1.  [30] Data preprocessing.

(a)  Suppose a group of 12 students with test scores listed as follows:

19, 71, 48, 63, 35, 85, 69, 81, 72, 88, 99, 95.

Partition these scores into four bins by

(1) equal-frequency (equi-depth) method,

(2) equal-width method,

(3) another (possibly better) method (such as clustering).

(b)  What are the value ranges of the following normalization methods, respectively? (1) min-max normalization, (2) z-score normalization, and (3) normalization by decimal scaling?
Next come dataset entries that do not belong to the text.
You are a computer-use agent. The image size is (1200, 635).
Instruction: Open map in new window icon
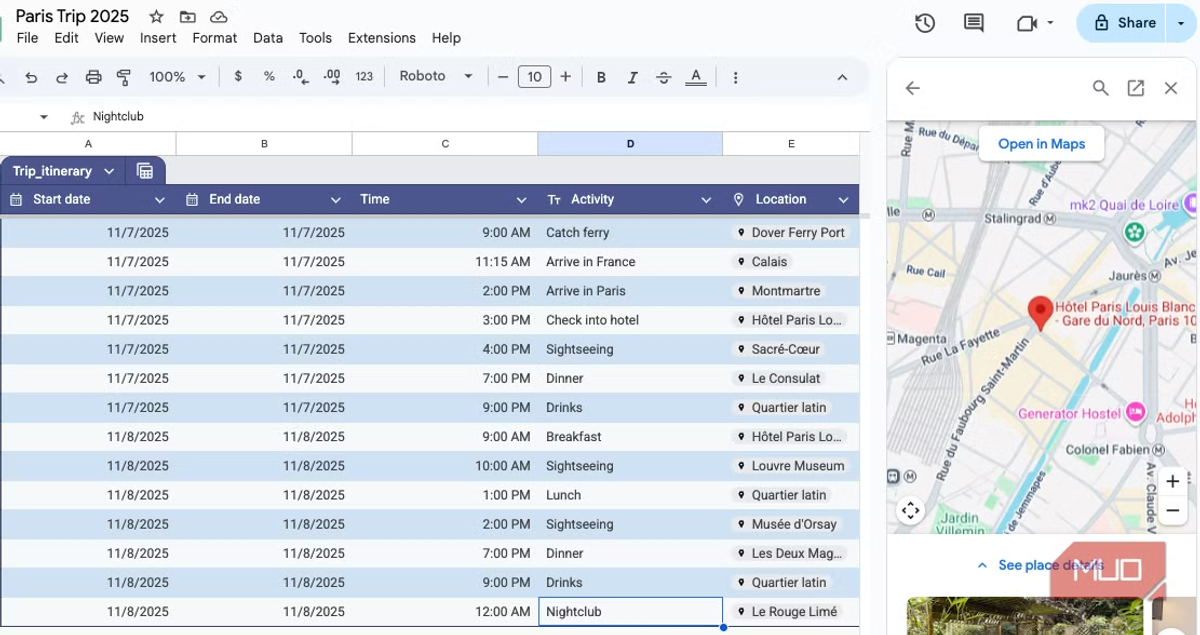click(1135, 88)
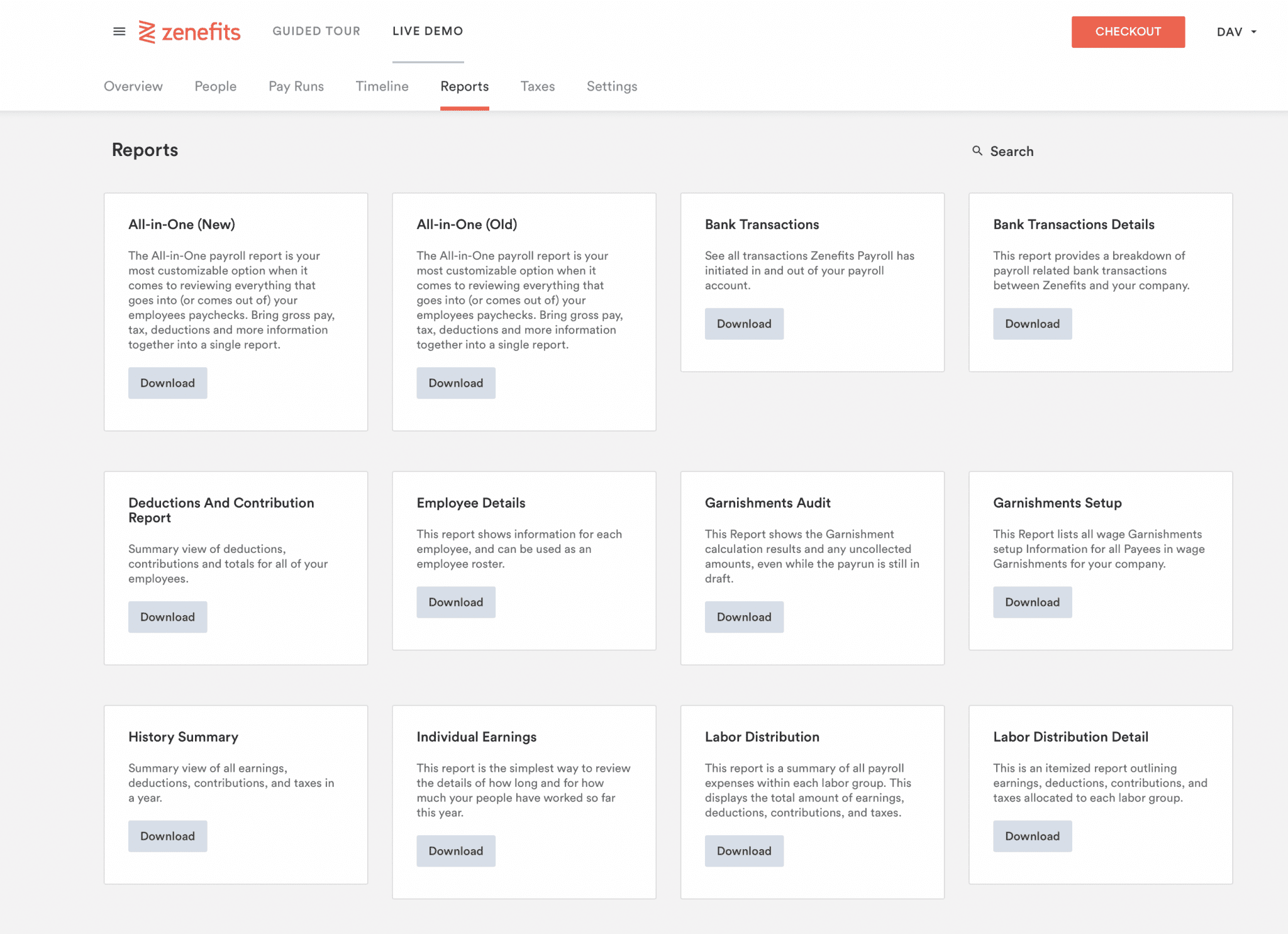Switch to the Taxes tab

(537, 86)
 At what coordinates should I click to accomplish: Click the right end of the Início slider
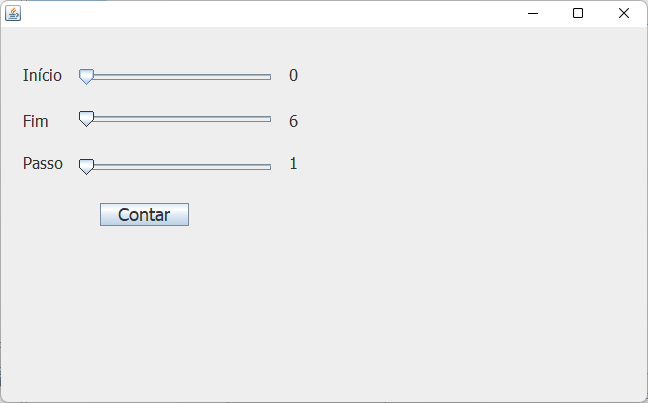[x=269, y=77]
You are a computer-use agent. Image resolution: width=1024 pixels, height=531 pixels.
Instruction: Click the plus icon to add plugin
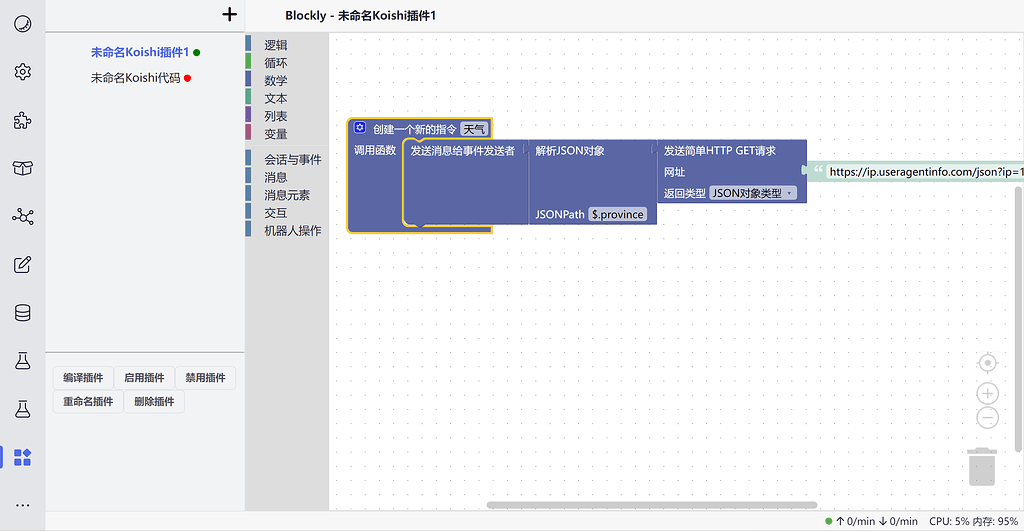pos(230,14)
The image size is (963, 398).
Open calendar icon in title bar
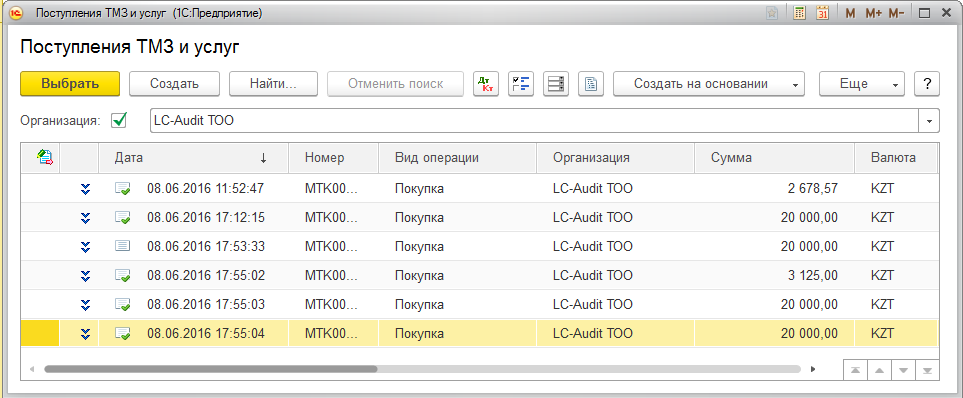822,13
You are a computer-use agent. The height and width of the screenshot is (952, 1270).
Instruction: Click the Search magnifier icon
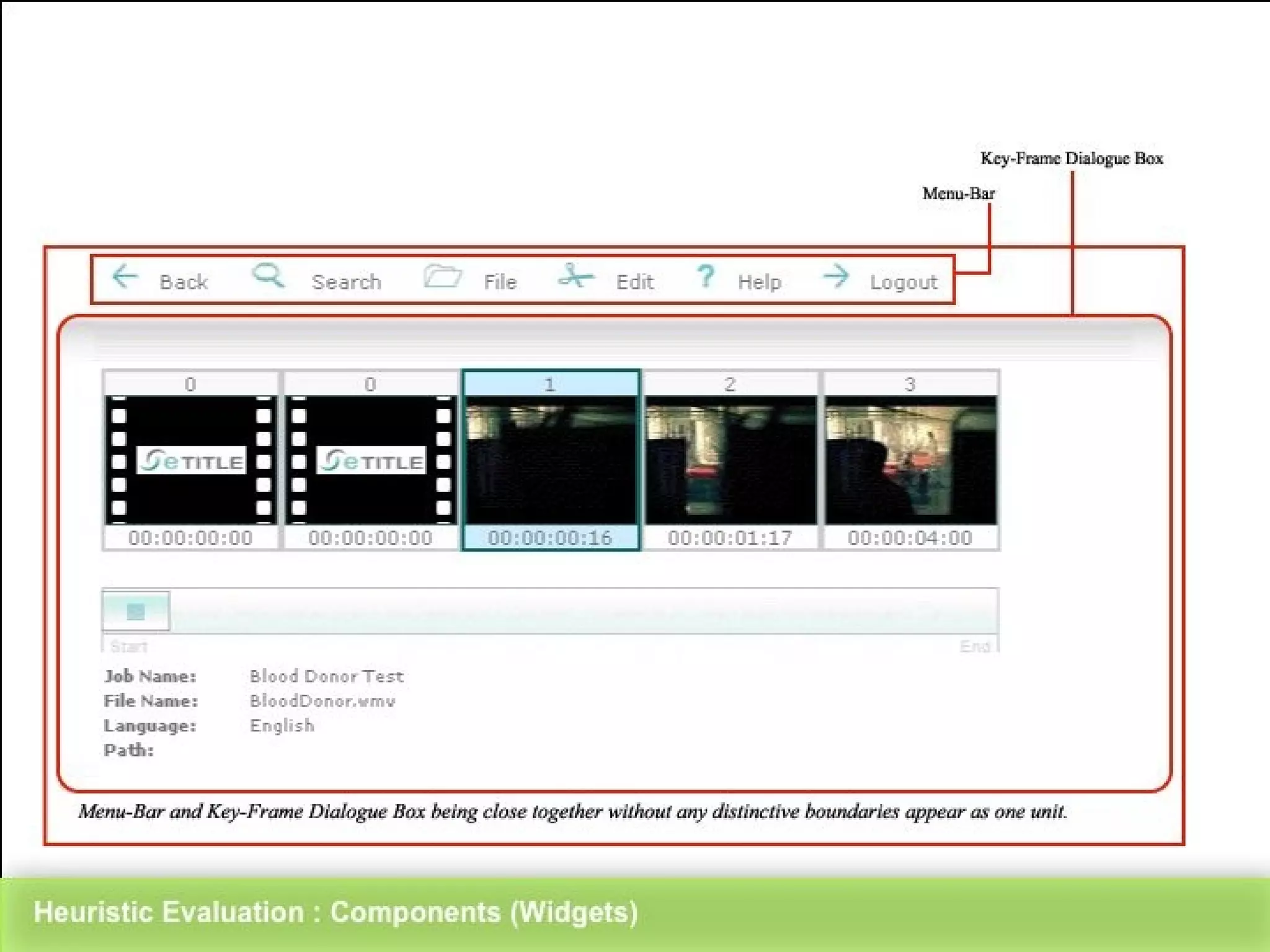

(c)  The following table shows how many transactions containing beer and/or nuts among 10000 transactions. (1) calculate χ2, (2) calculate lift, (3) calculate all-confidence, and (4) based on your calculation, how do you conclude the correlation between buying beer and buying nuts?

Beer / No Beer / Total
Nuts / 50 / 800 / 850
No Nuts / 150 / 9000 / 9150
Total / 200 / 9800 / 10000

2.  [15] Data Warehousing and OLAP

Suppose a market shopping data warehouse consists of four dimensions: customer, date, product, and store, and two measures: count, and avg sales, where count stores the number of transactions and avg sales stores average sales in dollar.

(a)  Draw a star (or snowflake) schema diagram (sketch it, make your assumptions on higher levels of a dimension, for example, week, month, year for date).

(b)  Starting with the base cuboid [customer, date, product, store], what specific OLAP operations (e.g., roll-up student to department (level)) that one should perform in order to list the average sales of each cosmetic product since January 2012 ?

(c)  If each dimension has 5 levels (excluding all ), such as store-city-state-region-country, how many cuboids does this cube contain (including base and apex cuboids)?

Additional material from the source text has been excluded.